Ce choix de rugby implique pour tous les joueurs une double capacité: celle, quel que soit son poste et la forme de jeu dans laquelle il s’agira de s’engager consciemment à «suppléer», à savoir à endosser un rôle momentanée qui demande d’autres compétences que celles du poste mais que la situation impose ; celle de prendre les initiatives qu’il convient en fonction du contexte momentané, ce qui demande de savoir comprendre et gérer la situation et son évolution dans la mouvance tout autant du rapport de force attaque-défense global que dans celui plus partiel et forcement très significatif qui se développe autour du ballon dans la cellule d’action correspondante.

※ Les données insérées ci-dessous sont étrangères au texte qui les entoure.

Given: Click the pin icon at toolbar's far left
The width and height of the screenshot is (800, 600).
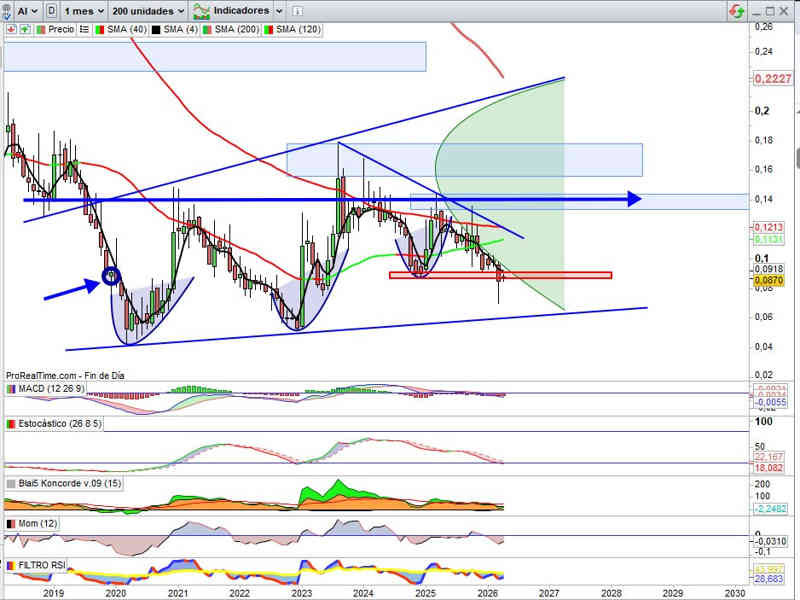Looking at the screenshot, I should (x=5, y=10).
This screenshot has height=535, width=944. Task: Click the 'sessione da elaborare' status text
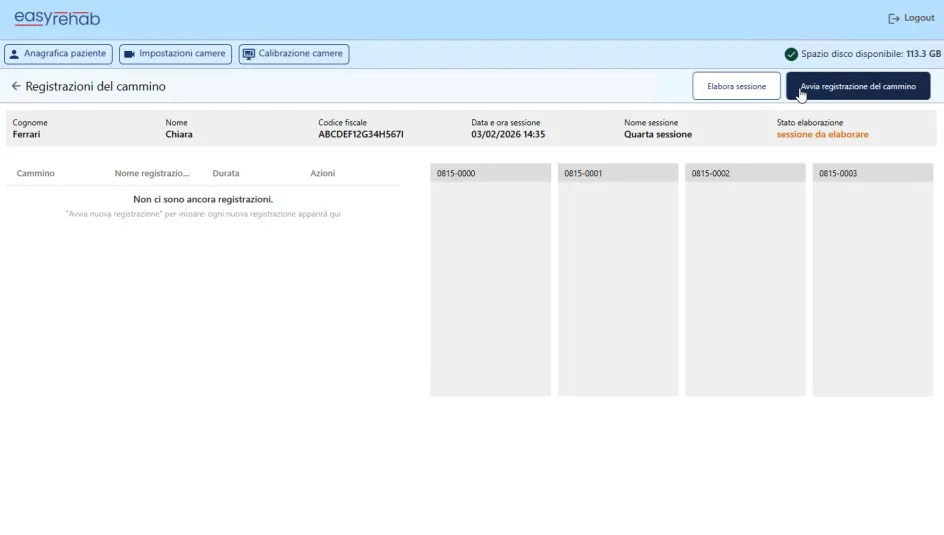pos(822,135)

Les All Blacks ne maitrisent peut être pas tout le système du jeu de mouvement mais leur volonté et force c’est de toujours vouloir se perfectionner dans cette dimension du jeu et dans ce domaine, le rugby à développer n’est jamais achevé et n’a pas de limites. D’autre part, ils ont fait des progrès en mêlée, une phase, qui contre certains adversaires, particulièrement la France, pouvait quelquefois leur créer des désagréments pour la mise en place de leur jeu préférentiel, ce qui ne peut que conforter leur confiance dans la mise en œuvre du style choisi. C’est qu’exprimait Graham Henry dans une précédente interview en disant: «le champion sera celui qui jouera le mieux debout et saura utiliser avec pertinence le jeu au pied», ce que déjà ne font pas si mal son collectif.

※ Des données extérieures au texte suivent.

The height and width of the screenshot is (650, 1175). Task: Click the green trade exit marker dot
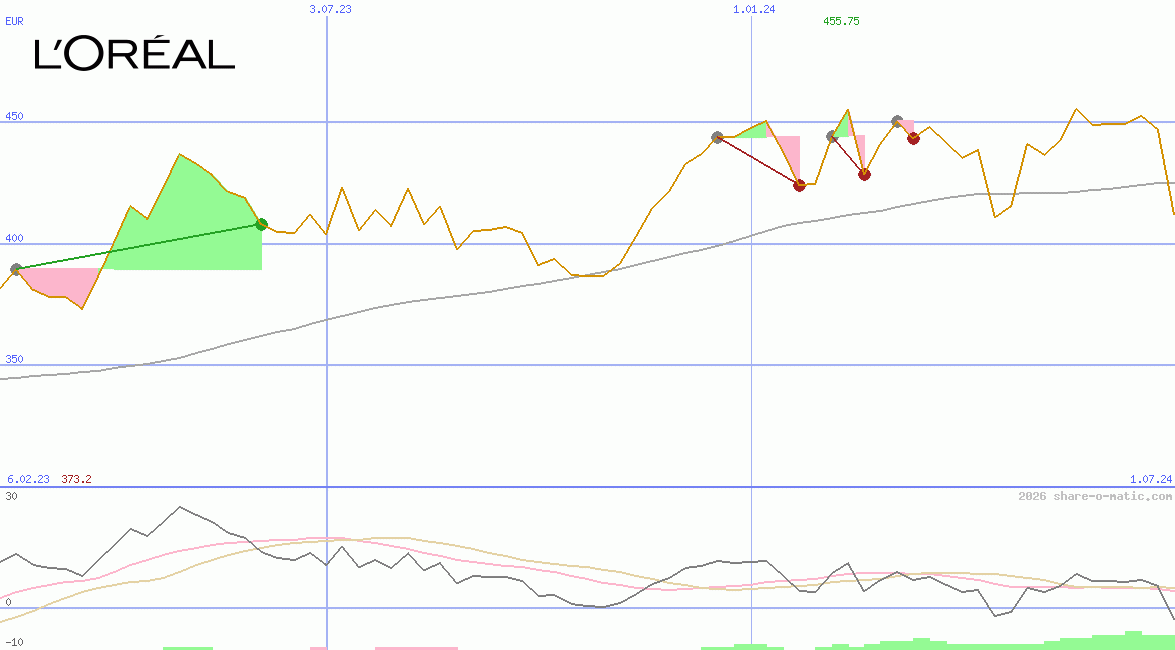[261, 224]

Après la défaite des Français, il est difficile de ne pas évoquer les dissemblances entre aperçues dans la réalisation du jeu par chacun des deux collectifs. En l’occurrence, face à des situations de jeu similaires particulièrement celles qui logiquement devraient préserver l’avancée et une continuité efficace, les comportements des Bleus et des Noirs diffèrent. En schématisant on peut accepter que là où les All Blacks par la passe réussissent à aller jouer dans une zone de moindre affrontement ce qui facilite la préservation de la vitesse, les Bleus ont tendance à systématiquement porter la balle. Le rendez-vous avec la défense passe trop souvent par l’affrontement et par le sol. Quand le jeu de passe est choisi, à chaque transmission le jumelage course-passe ne respecte pas soit le rythme d’exécution soit l’intensité utile soit les deux pour que l’action devienne efficace. Il semble que l’on reproduise des formes qui ne se justifient pas forcement dans la situation du moment, on finit par se réfugier dans l’affrontement ce qui est sécurisant mais trop souvent peu justifié. Ce jeu favorise ainsi la défense, on joue devant la défense. Là, où tout le collectif noir semble engagé dans un mouvement perpétuel, chez les Bleus, c’est le jeu individuel des uns et des autres qui prévaut, celui-ci se réalise d’ailleurs quelquefois avec une certaine efficacité voire brio mais se finit le plus souvent le nez dans le gazon occasionnant aussi bien trop souvent la perte de balle.

Ceci dit, contre vents et marée, je reste plutôt optimiste. Ce match peut faire du bien à la tête des Bleus. Le nouveau contexte, des phases finales (peu probable en début de compétition) verra certainement jusqu'à la finale un tableau où s’opposeront les équipes du nord d’un côté et du sud de l’autre. Pour les Français, je crois qu’il est plutôt bien de jouer contre les équipes du Nord voire l’Argentine actuellement pas au niveau de 2007. Ce rugby que l’on connait bien peut devenir un facteur psychologique rassurant. On peut espérer un déclic qui libérerait enfin cette équipe. Mais prudence car si l’Italie venait à battre l’Irlande, ce qui n’est pas impossible, on retournerait alors à la case départ.

Dans ce match contre les Blacks qui était à risque, on a mis un genou à terre mais pas les deux, ce sera, si la probabilité des futurs oppositions se confirme, plus facile de se relever et pourquoi pas d’accéder à la finale.